Aggregation Framework Example

(also posted to the 10gen blog here)

In this blog post, you run a concise set of aggregation framework examples on the mongo Javascript shell against a MongoLab hosted 2.2 database.  The framework includes the aggregation operators $project, $unwind, $group, and others.  These operators allow you to calculate values across documents in a collection, like averages and sums.  They also let you reshape documents, unpacking nested structures and regrouping them as needed.

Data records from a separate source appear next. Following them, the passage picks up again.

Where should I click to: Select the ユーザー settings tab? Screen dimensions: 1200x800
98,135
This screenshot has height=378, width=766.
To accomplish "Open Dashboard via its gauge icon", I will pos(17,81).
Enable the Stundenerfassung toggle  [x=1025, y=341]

The aggregation framework, one of the most powerful and highly anticipated features in the forthcoming production MongoDB 2.2 release, lets you construct a server-side processing pipeline to be run on a collection.  A rich set of operations are available for incorporation in the pipeline so as to achieve various kinds of collection transforms, ranging from simple multi-document calculations (e.g., sums and averages) to complex projections and pivots.

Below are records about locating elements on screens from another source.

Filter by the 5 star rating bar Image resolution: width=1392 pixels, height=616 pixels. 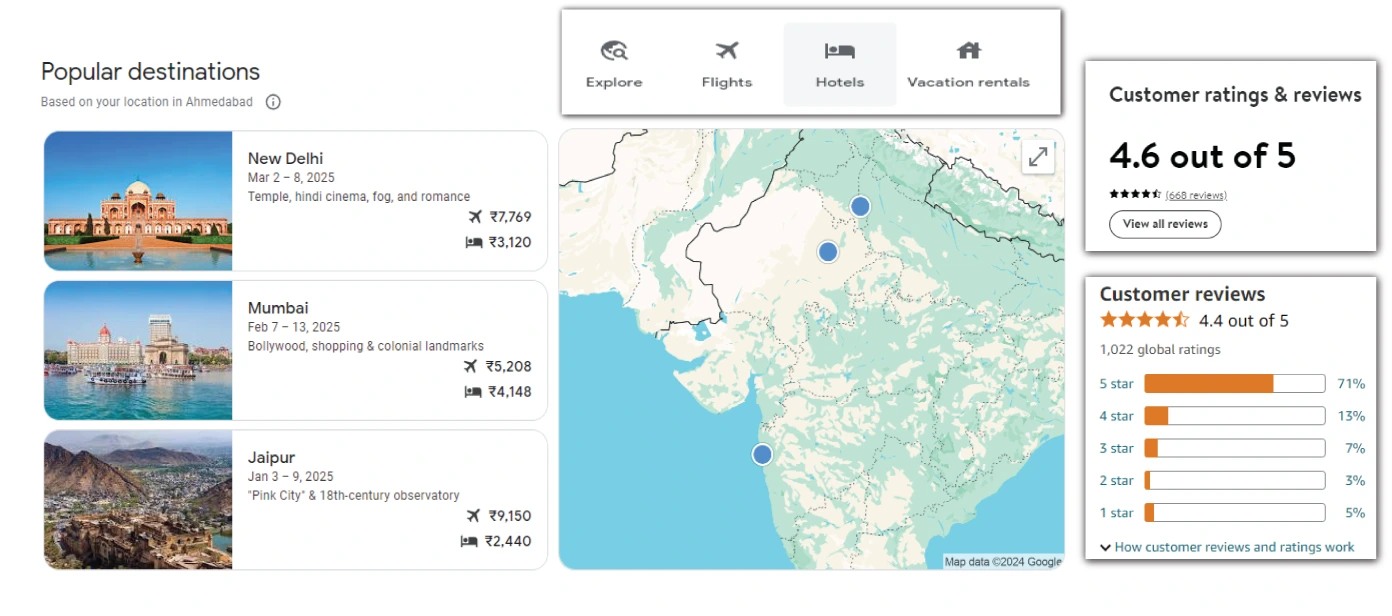tap(1234, 384)
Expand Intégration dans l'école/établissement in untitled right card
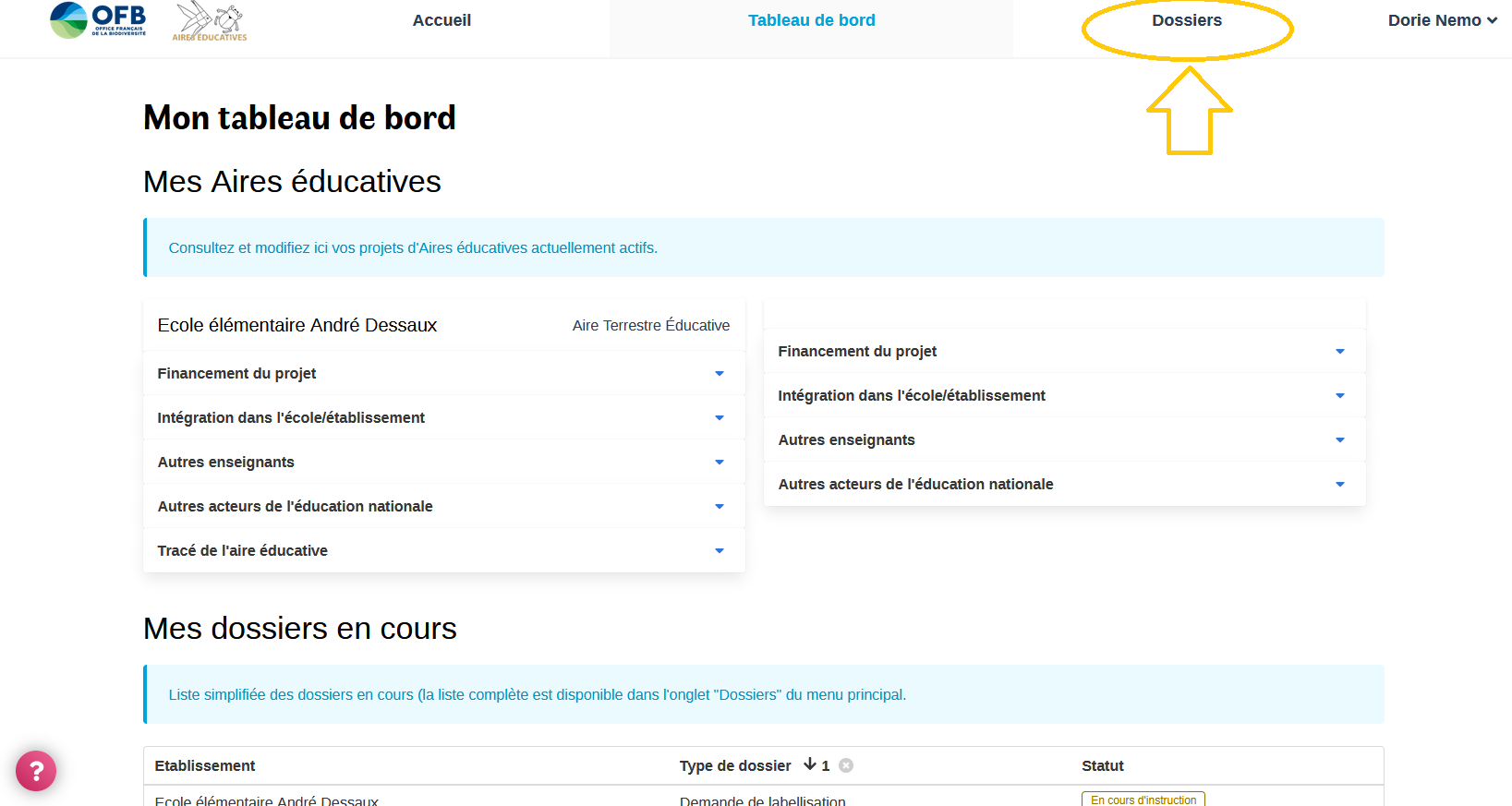The image size is (1512, 806). [x=1064, y=395]
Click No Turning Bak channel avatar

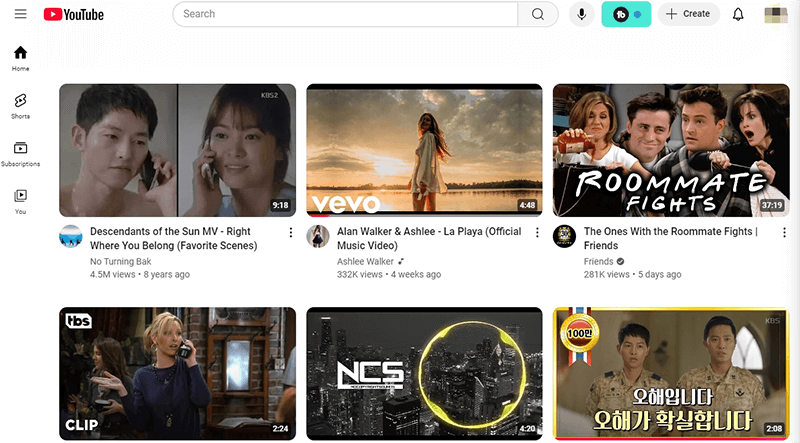[71, 236]

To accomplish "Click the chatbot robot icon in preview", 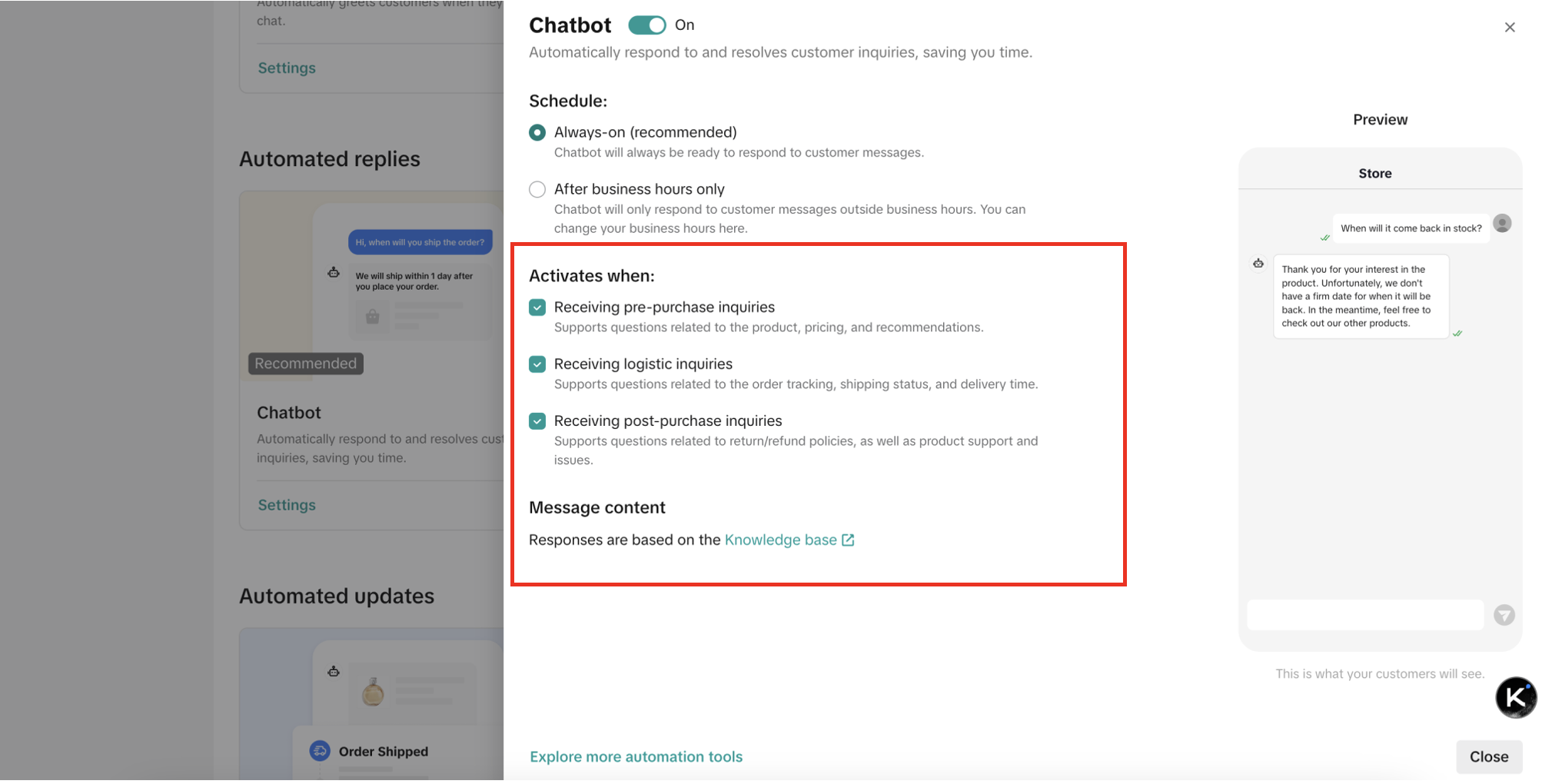I will [1258, 264].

The framework fits nicely in a range of data manipulation tools available in MongoDB from basic built-in functions like document counts to map-reduce and Javascript, to custom code and language-specific packages, including Hadoop.

Overview

  1. Create a 2.2 MongoLab database with your own unique name, say <myaggdemo>.  Instructions on how to do that are here. You'll need your mongod username and password.
  2. On your database's home page, copy the mongo shell connection to your clipboard.
  3. git clone git://gist.github.com/1401585.git aggdemo ; cd aggdemo
  4. Edit articles.js and aggregation.js to use the your db <myaggdemo> (see below)
  5. mongo <your connection> -u <mongod username> -p <mongod password> articles.js  (inserts the data into your database, 3 documents)
  6. mongo --shell <your connection> -u <mongod username> -p <mongod password> aggregation.js (performs several aggregation examples and leaves you in the mongo shell.)
  7. Type g1 in the mongo shell to see the first $group result discussed below.

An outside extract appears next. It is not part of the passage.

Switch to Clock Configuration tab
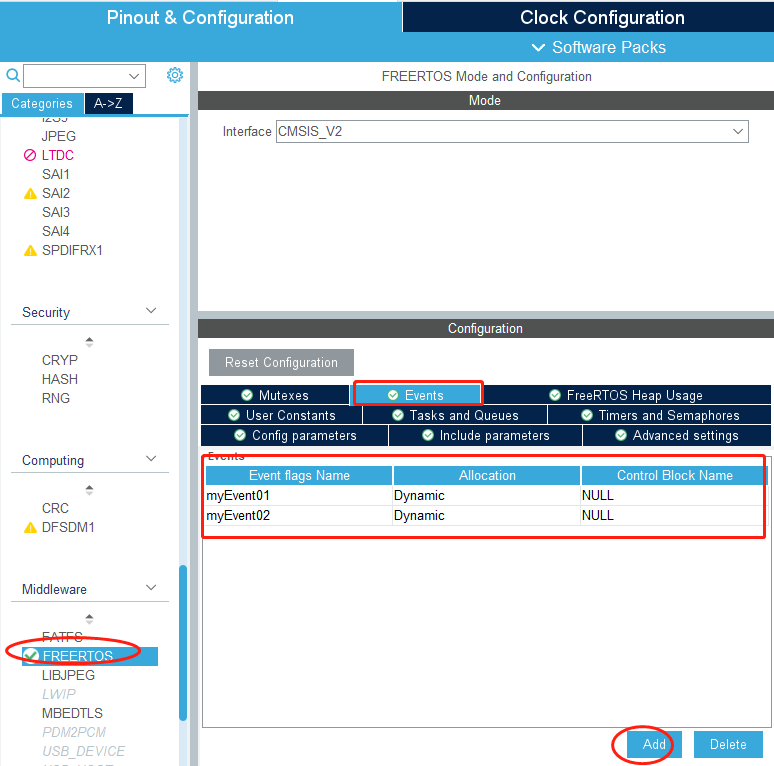Screen dimensions: 774x766 [x=601, y=18]
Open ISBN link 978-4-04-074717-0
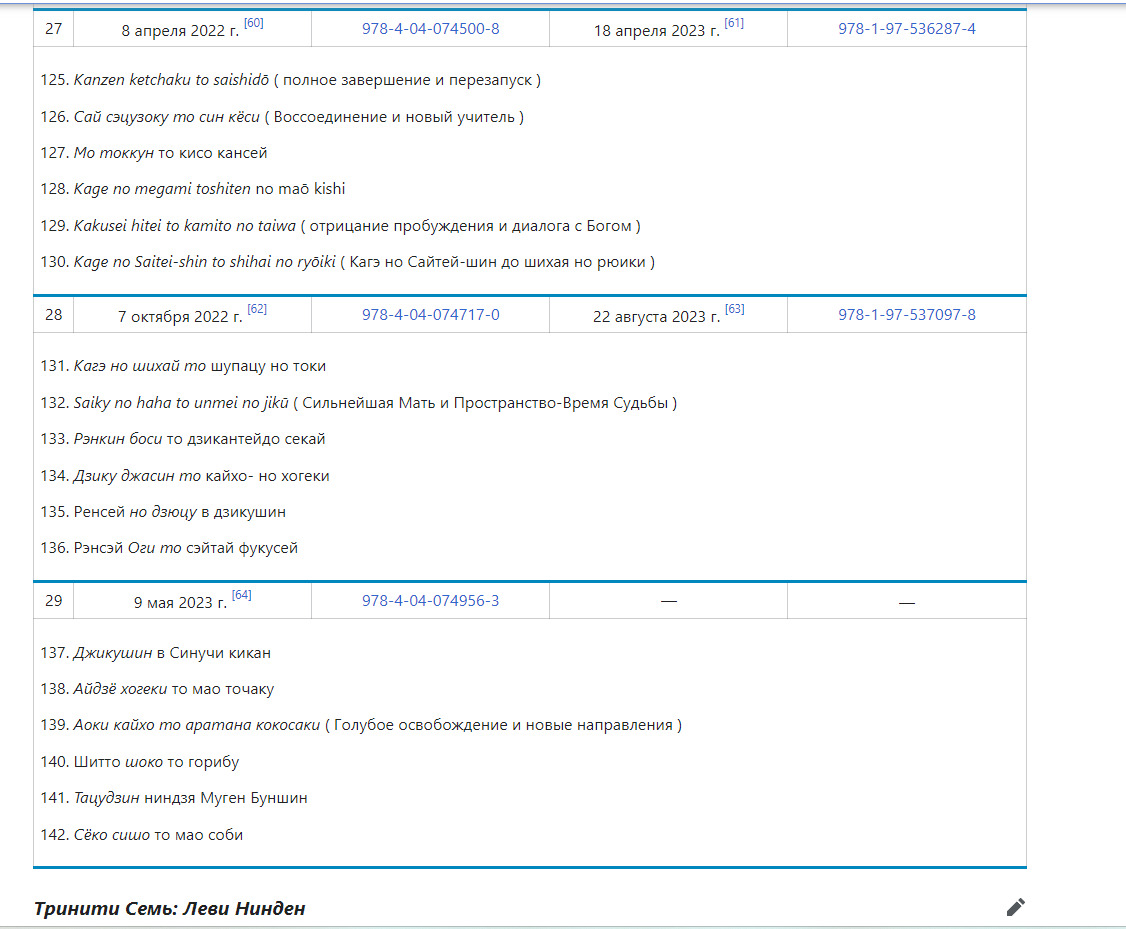 (430, 315)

(I've tested this to work with the production 2.0.6 mongo client, and the latest development 2.1.2 mongo client.)

Code snippets

articles.js

/* sample articles for aggregation demonstrations */

// make sure we're using the right db; this is the same as "use mydb;" in shell
db = db.getSiblingDB("aggdb"); //Put your MongoLab database name here.
db.article.drop();

db.article.save( {
    title : "this is my title" ,
    author : "bob" ,
    posted : new Date(1079895594000) ,
    pageViews : 5 ,
    tags : [ "fun" , "good" , "fun" ] ,
    comments : [
        { author :"joe" , text : "this is cool" } ,
        { author :"sam" , text : "this is bad" }
    ],
    other : { foo : 5 }
});
//...snip

aggregation.js

// make sure we're using the right db; this is the same as "use aggdb;" in shell
db = db.getSiblingDB("aggdb"); //Put your MongoLab database name here.
// ...snip...
// grouping
var g1 = db.runCommand(
    { aggregate : "article", pipeline : [
        { $project : {
            author : 1,
            tags : 1,
            pageViews : 1
        }},
        { $unwind : "$tags" },
        { $group : {
            _id : "$tags",
            docsByTag : { $sum : 1 },
            viewsByTag : { $sum : "$pageViews" },
            mostViewsByTag : { $max : "$pageViews" },
            avgByTag : { $avg : "$pageViews" }
        }}
    ]});
// ...snip

g1 aggregation result

{
	"result" : [
//...snip...
		{
			"_id" : "fun",
			"docsByTag" : 3,
			"viewsByTag" : 17,
			"mostViewsByTag" : 7,
			"avgByTag" : 5.666666666666667
		}
	],
	"Ok" : 1
}
  • Props to Chris Westin, 10gen architect for the aggregation framework for providing these examples
  • See also his presentation here.

Discussion

The results of the aggregation are saved to convenient variables for examination. The group operations (g1 and g5) at the end of the aggregation.js file are noteworthy because they rollup three operators into a common pivot and aggregation example. The g1 data flow is shown above.  Click it for a larger .png version or here for a .pdf version.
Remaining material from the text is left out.